Supplied records ->
= Beginning of Section =

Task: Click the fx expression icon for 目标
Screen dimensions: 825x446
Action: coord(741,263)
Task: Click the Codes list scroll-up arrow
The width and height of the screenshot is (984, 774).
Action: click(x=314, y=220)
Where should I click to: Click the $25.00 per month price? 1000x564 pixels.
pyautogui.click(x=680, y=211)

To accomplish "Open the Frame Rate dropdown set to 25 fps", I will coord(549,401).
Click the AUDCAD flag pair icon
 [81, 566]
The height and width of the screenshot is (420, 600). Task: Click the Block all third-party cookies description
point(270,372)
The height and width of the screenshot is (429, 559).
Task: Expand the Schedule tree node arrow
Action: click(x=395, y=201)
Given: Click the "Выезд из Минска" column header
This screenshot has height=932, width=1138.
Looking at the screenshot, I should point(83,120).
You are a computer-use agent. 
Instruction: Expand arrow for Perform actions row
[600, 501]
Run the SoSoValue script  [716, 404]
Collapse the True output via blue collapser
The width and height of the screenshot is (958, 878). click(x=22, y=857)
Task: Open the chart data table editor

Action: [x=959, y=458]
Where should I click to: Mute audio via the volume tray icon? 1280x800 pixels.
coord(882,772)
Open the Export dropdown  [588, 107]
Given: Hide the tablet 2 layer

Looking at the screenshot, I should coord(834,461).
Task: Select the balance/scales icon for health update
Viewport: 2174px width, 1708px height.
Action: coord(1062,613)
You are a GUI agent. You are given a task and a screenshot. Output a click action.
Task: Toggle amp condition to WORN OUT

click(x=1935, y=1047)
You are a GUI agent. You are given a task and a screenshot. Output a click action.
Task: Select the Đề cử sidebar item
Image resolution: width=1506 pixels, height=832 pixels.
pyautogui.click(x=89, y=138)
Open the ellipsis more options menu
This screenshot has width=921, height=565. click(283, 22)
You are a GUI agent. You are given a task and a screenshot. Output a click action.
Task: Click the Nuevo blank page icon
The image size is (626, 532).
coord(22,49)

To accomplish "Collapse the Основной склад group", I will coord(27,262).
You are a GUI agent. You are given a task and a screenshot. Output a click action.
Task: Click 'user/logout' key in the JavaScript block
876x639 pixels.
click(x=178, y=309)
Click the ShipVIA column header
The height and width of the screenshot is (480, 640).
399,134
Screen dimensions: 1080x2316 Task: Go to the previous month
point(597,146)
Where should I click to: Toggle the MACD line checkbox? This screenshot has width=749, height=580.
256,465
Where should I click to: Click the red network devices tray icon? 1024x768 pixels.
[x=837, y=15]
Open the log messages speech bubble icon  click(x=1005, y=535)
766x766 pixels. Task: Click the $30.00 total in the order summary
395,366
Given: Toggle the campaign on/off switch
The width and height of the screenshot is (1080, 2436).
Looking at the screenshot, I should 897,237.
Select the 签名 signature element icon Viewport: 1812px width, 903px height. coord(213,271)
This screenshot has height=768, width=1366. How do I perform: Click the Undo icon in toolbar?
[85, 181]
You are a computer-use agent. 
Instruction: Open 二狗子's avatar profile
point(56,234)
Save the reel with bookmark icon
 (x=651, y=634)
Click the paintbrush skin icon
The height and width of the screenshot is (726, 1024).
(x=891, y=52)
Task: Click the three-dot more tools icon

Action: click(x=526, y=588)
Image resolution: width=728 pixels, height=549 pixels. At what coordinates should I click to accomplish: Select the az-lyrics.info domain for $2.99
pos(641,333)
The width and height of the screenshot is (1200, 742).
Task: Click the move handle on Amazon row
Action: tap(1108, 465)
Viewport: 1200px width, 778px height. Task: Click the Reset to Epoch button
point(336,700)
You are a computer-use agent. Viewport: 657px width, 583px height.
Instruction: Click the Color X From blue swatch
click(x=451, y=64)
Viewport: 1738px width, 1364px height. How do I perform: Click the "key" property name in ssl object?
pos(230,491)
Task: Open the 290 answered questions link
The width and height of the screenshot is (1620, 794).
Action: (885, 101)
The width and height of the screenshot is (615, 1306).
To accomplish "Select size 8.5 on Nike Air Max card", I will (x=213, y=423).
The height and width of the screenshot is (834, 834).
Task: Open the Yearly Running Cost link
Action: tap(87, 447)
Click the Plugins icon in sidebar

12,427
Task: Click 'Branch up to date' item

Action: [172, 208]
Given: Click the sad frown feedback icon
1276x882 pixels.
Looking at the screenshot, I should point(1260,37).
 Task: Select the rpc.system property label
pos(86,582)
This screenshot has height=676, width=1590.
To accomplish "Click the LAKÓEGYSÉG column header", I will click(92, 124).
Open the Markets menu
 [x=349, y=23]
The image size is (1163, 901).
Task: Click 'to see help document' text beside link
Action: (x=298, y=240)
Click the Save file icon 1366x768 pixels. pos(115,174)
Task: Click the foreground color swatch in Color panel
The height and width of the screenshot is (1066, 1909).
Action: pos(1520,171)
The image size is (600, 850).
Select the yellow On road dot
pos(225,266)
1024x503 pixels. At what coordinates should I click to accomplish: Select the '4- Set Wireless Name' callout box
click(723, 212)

= End of Section =

Produce an exact copy of the entries above.

Worked solution ->
Task: Click the fx expression icon for 目标
Screen dimensions: 825x446
Action: coord(741,263)
Task: Click the Codes list scroll-up arrow
The width and height of the screenshot is (984, 774).
Action: click(x=314, y=220)
Where should I click to: Click the $25.00 per month price? 1000x564 pixels.
pyautogui.click(x=680, y=211)

To accomplish "Open the Frame Rate dropdown set to 25 fps", I will coord(549,401).
Click the AUDCAD flag pair icon
 [81, 566]
The height and width of the screenshot is (420, 600). Task: Click the Block all third-party cookies description
point(270,372)
The height and width of the screenshot is (429, 559).
Task: Expand the Schedule tree node arrow
Action: click(x=395, y=201)
Given: Click the "Выезд из Минска" column header
This screenshot has height=932, width=1138.
Looking at the screenshot, I should point(83,120).
You are a computer-use agent. 
Instruction: Expand arrow for Perform actions row
[600, 501]
Run the SoSoValue script  [716, 404]
Collapse the True output via blue collapser
The width and height of the screenshot is (958, 878). click(x=22, y=857)
Task: Open the chart data table editor

Action: [x=959, y=458]
Where should I click to: Mute audio via the volume tray icon? 1280x800 pixels.
coord(882,772)
Open the Export dropdown  [588, 107]
Given: Hide the tablet 2 layer

Looking at the screenshot, I should coord(834,461).
Task: Select the balance/scales icon for health update
Viewport: 2174px width, 1708px height.
Action: coord(1062,613)
You are a GUI agent. You are given a task and a screenshot. Output a click action.
Task: Toggle amp condition to WORN OUT

click(x=1935, y=1047)
You are a GUI agent. You are given a task and a screenshot. Output a click action.
Task: Select the Đề cử sidebar item
Image resolution: width=1506 pixels, height=832 pixels.
pyautogui.click(x=89, y=138)
Open the ellipsis more options menu
This screenshot has width=921, height=565. click(283, 22)
You are a GUI agent. You are given a task and a screenshot. Output a click action.
Task: Click the Nuevo blank page icon
The image size is (626, 532).
coord(22,49)

To accomplish "Collapse the Основной склад group", I will coord(27,262).
You are a GUI agent. You are given a task and a screenshot. Output a click action.
Task: Click 'user/logout' key in the JavaScript block
876x639 pixels.
click(x=178, y=309)
Click the ShipVIA column header
The height and width of the screenshot is (480, 640).
399,134
Screen dimensions: 1080x2316 Task: Go to the previous month
point(597,146)
Where should I click to: Toggle the MACD line checkbox? This screenshot has width=749, height=580.
256,465
Where should I click to: Click the red network devices tray icon? 1024x768 pixels.
[x=837, y=15]
Open the log messages speech bubble icon  click(x=1005, y=535)
766x766 pixels. Task: Click the $30.00 total in the order summary
395,366
Given: Toggle the campaign on/off switch
The width and height of the screenshot is (1080, 2436).
Looking at the screenshot, I should 897,237.
Select the 签名 signature element icon Viewport: 1812px width, 903px height. coord(213,271)
This screenshot has height=768, width=1366. How do I perform: Click the Undo icon in toolbar?
[85, 181]
You are a computer-use agent. 
Instruction: Open 二狗子's avatar profile
point(56,234)
Save the reel with bookmark icon
 (x=651, y=634)
Click the paintbrush skin icon
The height and width of the screenshot is (726, 1024).
(x=891, y=52)
Task: Click the three-dot more tools icon

Action: click(x=526, y=588)
Image resolution: width=728 pixels, height=549 pixels. At what coordinates should I click to accomplish: Select the az-lyrics.info domain for $2.99
pos(641,333)
The width and height of the screenshot is (1200, 742).
Task: Click the move handle on Amazon row
Action: tap(1108, 465)
Viewport: 1200px width, 778px height. Task: Click the Reset to Epoch button
point(336,700)
You are a computer-use agent. Viewport: 657px width, 583px height.
Instruction: Click the Color X From blue swatch
click(x=451, y=64)
Viewport: 1738px width, 1364px height. How do I perform: Click the "key" property name in ssl object?
pos(230,491)
Task: Open the 290 answered questions link
The width and height of the screenshot is (1620, 794).
Action: (885, 101)
The width and height of the screenshot is (615, 1306).
To accomplish "Select size 8.5 on Nike Air Max card", I will (x=213, y=423).
The height and width of the screenshot is (834, 834).
Task: Open the Yearly Running Cost link
Action: tap(87, 447)
Click the Plugins icon in sidebar

12,427
Task: Click 'Branch up to date' item

Action: [172, 208]
Given: Click the sad frown feedback icon
1276x882 pixels.
Looking at the screenshot, I should point(1260,37).
 Task: Select the rpc.system property label
pos(86,582)
This screenshot has height=676, width=1590.
To accomplish "Click the LAKÓEGYSÉG column header", I will click(92, 124).
Open the Markets menu
 [x=349, y=23]
The image size is (1163, 901).
Task: Click 'to see help document' text beside link
Action: (x=298, y=240)
Click the Save file icon 1366x768 pixels. pos(115,174)
Task: Click the foreground color swatch in Color panel
The height and width of the screenshot is (1066, 1909).
Action: pos(1520,171)
The image size is (600, 850).
Select the yellow On road dot
pos(225,266)
1024x503 pixels. At what coordinates should I click to accomplish: Select the '4- Set Wireless Name' callout box
click(723, 212)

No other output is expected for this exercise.